In “When We Work,” published in the American Economic Review, Daniel S. Hamermesh argues that, from an economic perspective, when we spend our time, both at work and in leisure, is just as important as how we spend our time. Before the Industrial Revolution and the advent of electricity, the cycle of day and night played a bigger role in “setting” human body clocks, telling us when to wake up, when to go to work, and when to sleep. Today, most people have become less reliant on the sun to do their work—and yet, our workdays are still more or less aligned with the rising and setting of the sun. Going against our own body clocks causes physiological changes that can be linked to things like jet lag, poor health, sleeping problems, and some psychological disorders.

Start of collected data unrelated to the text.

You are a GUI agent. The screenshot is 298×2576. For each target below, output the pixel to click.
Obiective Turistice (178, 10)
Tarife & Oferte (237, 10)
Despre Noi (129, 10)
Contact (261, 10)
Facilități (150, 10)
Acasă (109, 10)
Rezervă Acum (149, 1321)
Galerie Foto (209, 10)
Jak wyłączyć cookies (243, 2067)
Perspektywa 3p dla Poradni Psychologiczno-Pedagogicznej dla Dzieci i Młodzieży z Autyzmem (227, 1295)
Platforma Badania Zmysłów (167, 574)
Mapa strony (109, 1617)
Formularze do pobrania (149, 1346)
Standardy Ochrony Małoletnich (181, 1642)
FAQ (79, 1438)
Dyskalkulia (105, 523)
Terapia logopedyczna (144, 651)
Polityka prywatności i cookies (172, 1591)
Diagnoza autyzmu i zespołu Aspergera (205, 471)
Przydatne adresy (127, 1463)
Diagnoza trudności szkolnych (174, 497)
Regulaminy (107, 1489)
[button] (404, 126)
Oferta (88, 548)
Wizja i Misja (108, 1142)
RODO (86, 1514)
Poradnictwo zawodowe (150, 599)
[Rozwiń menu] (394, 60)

Roenneberg defines the disconnect between our body clocks and the social clock as “social jet lag.” According to Roenneberg, the key to living in alignment with our body clocks is simple: stop using an alarm clock and go to sleep when you feel tired. A couple of months ago, this may have been impossible for most people, whose social clocks required them to attend school or work at a specific time during the week. Recovering from the sleep deprivation caused by social jet lag could be one outcome of the “stay at home” orders happening across the globe.
As social distancing and stay-at-home orders change the meaning of free time, and as businesses and schools across the world are forced to adapt to remote learning and work-from-home models, our ideas about how and when people spend both work and leisure time will no doubt continue to evolve. As for what the lasting consequences of these forced evolutions will be, only time will tell.